Il volto dell’addetto all’ascensore pendeva su di lui come una lanterna cinese: un volto pallido, incorniciato di capelli grigi.

— È la radiazione — volle spiegare, ma Mannie non capì e si limitò a ripetere: — Non ti agitare.

Era di nuovo nella sua stanza, sdraiato sul letto.

— Bevuto?

— No.

— Qualche droga?

— Nausea.

— Cosa hai preso?

— Non ho trovato quella giusta — fece, e intendeva dire che aveva cercato di chiudere la porta da cui vengono i sogni, ma che nessuna delle chiavi entrava nella serratura.

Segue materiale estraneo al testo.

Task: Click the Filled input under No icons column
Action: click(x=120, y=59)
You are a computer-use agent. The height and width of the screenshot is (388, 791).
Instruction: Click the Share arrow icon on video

— Adesso viene il dottore del quindicesimo piano — gli giunse la voce di Mannie, debole, sovrastata dal brontolio della risacca.

Si dibatteva e faceva fatica a respirare. C’era uno sconosciuto, seduto sulla sponda del letto; teneva in mano una siringa da iniezioni e lo fissava.

— Ha fatto effetto — disse; — si riprende. — E a lui: — Ti fa un male del diavolo, vero? Sopporta. Si prova sempre un male del diavolo, dopo. Le hai prese tutte in una volta? — Mostrò sette bustine plastificate, di quelle della farmacia automatica. — Brutta roba: barbiturici e dexedrina. Cosa volevi fare, ucciderti?